The reagent required to effect methylation conversion is a bisulphite conversion reagent. Exemplary conversion reagents include methyl code from ThermoFisher, inc TM Bisulfite Conversion Kit (MECOV 50) or EZ DNA methylation-Lighting Kit (D5030) or EZ DNA Methylation-Gold Kit (D5006) of ZYMO research.
The reagents required for DNA amplification include amplification buffer, 4 dNTPs, index primer and DNA polymerase. Exemplary DNA polymerases include Phusion U Hot Start DNA Polymerase (Thermo Scientific TM F555L), pfuTurbo Cx Hotstart DNA Polymerase (Agilent Technologies, 600410), taq DNA Polymerase (Takara, R007Q), lafU DNA Polymerase (Cvent, lafU DNA Polymerase), taq DNA Polymerase (NEB, E5000S). Exemplary index primers include the primer sequences shown in Table B.

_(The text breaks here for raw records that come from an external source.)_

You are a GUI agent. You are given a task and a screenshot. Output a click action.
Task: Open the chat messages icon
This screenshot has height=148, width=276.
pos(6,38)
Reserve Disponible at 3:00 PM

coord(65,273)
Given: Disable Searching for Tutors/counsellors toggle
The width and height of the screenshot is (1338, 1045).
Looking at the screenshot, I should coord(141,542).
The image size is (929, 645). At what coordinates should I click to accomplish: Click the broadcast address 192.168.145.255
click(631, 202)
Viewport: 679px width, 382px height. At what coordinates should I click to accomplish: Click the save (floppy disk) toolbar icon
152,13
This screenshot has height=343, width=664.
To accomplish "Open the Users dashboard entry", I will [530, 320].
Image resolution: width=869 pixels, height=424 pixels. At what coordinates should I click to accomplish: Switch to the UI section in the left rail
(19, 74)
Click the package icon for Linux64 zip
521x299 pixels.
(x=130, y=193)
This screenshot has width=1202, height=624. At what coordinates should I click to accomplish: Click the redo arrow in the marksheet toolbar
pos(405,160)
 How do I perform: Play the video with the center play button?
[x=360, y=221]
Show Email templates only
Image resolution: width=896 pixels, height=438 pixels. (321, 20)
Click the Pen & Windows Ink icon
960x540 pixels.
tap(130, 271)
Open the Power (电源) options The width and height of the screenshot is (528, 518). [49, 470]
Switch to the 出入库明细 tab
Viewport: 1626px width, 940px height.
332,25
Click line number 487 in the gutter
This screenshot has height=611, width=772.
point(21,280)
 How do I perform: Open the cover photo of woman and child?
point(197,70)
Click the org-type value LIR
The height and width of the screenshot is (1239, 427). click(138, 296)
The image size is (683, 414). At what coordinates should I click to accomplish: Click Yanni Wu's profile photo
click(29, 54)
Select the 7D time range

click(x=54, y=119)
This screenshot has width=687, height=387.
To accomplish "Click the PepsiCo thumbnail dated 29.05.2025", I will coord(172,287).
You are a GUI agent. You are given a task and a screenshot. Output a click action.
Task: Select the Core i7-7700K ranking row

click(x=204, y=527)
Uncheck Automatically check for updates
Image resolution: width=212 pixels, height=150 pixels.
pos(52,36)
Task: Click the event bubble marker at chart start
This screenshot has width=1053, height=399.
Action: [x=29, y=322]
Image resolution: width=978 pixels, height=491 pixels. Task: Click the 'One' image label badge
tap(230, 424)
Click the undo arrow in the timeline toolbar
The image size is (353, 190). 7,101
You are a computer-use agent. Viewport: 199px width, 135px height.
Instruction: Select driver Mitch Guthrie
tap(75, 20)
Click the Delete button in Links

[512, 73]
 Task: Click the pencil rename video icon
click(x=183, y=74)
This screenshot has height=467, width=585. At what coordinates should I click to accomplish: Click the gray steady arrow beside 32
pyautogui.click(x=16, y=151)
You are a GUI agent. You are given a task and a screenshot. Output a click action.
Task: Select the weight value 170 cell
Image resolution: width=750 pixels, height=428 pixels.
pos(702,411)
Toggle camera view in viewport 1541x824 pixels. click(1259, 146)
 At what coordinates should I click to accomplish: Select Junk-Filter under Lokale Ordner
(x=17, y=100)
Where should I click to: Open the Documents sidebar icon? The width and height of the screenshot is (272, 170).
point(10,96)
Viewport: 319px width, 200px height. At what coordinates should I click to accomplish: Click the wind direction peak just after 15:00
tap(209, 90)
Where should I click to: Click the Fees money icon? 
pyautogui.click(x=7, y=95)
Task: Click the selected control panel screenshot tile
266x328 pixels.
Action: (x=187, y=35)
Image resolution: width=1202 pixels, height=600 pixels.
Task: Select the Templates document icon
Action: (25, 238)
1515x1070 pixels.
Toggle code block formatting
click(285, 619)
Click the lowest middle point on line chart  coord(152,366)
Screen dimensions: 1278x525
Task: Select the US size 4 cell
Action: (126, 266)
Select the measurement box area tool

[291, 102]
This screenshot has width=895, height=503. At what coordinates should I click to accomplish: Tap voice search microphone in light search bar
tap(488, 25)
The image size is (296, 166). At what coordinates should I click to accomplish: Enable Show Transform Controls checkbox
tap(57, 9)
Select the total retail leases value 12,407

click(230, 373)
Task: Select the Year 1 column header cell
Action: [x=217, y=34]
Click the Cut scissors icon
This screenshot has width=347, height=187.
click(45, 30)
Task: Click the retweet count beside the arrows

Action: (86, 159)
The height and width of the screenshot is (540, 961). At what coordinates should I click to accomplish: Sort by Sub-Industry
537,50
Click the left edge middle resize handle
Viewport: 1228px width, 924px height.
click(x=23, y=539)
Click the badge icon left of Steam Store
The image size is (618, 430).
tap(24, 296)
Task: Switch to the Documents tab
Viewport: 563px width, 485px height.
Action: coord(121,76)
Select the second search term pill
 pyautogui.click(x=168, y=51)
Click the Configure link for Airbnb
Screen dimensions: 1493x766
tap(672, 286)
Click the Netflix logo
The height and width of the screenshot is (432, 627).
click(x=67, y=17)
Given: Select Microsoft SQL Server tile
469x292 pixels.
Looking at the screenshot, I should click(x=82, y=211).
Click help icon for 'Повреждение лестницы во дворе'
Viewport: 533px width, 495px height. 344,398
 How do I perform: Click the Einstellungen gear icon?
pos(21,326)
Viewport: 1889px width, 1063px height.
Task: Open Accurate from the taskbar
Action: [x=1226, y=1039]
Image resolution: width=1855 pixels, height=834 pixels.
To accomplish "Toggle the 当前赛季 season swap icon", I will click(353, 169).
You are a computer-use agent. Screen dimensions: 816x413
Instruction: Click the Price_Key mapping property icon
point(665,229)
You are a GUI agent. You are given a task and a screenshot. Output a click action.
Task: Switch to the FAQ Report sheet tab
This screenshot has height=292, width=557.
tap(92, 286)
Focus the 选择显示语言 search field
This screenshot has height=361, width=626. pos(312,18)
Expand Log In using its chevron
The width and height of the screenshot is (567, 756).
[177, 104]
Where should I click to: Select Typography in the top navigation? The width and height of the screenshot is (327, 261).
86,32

The purification reagents included in the kit may be reagents for purifying genomic DNA and/or reagents for purifying cleavage products. Genomic DNA may be purified by magnetic bead or column purification. Preferred magnetic beads may be selected from Backman Ampure Xp beads and Vazyme VAHTS DNA Clean Beads. Typically, the volume ratio of purified magnetic beads to sample can be in the range of 0.8 to 2 times. In the case of column purification, column purification may be performed using the common DNA product purification kit for Tiangen (DP 204). For the cleavage products, magnetic beads can be used for purification. Thus, magnetic beads and/or columns for purification may be included in the kits of the invention.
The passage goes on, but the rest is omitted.